Show each line of the records below that contains the string "button". Case counts.
BEGIN SUPPLIED ENTRIES
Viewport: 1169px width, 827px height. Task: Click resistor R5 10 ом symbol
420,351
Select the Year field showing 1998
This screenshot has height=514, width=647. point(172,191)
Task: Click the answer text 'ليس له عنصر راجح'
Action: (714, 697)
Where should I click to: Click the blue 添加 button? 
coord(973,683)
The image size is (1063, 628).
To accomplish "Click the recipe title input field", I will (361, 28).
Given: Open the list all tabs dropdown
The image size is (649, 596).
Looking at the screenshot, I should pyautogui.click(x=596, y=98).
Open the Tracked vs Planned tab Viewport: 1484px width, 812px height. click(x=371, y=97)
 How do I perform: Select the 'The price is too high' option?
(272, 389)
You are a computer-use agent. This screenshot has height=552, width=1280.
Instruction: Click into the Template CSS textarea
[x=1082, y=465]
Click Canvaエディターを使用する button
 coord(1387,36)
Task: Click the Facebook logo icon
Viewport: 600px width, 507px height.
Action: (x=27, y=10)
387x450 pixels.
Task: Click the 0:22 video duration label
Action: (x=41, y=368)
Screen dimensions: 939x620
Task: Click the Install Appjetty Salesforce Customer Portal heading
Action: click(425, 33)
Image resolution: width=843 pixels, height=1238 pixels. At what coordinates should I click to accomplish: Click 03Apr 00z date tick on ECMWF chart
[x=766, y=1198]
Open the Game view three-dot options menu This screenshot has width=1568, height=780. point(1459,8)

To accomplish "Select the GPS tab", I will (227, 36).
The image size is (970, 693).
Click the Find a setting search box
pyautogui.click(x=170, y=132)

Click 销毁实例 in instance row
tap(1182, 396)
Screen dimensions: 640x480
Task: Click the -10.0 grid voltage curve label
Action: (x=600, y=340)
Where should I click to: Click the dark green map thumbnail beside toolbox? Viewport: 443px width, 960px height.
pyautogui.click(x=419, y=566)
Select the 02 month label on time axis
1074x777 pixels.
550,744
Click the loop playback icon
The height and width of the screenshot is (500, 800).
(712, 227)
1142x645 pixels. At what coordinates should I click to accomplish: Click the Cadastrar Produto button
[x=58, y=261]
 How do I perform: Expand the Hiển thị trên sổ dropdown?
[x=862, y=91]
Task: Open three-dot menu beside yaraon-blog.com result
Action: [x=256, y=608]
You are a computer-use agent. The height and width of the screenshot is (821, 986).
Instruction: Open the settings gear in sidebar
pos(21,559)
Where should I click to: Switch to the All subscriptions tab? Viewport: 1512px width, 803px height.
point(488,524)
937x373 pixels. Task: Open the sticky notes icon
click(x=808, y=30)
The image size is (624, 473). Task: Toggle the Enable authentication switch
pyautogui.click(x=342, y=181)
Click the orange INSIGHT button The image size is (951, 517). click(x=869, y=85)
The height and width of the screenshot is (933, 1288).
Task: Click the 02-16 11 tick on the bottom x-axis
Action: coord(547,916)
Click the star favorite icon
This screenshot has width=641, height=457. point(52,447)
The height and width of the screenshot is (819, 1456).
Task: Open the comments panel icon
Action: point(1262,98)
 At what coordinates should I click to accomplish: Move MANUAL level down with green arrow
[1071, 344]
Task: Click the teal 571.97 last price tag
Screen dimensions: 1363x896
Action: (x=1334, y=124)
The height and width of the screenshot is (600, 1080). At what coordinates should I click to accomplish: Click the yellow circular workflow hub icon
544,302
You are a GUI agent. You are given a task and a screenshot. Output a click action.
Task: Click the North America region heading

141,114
END SUPPLIED ENTRIES
EXERCISE SOLUTION:
Where should I click to: Click the blue 添加 button? 
Click Canvaエディターを使用する button
1142x645 pixels. At what coordinates should I click to accomplish: Click the Cadastrar Produto button
Click the orange INSIGHT button The image size is (951, 517). click(x=869, y=85)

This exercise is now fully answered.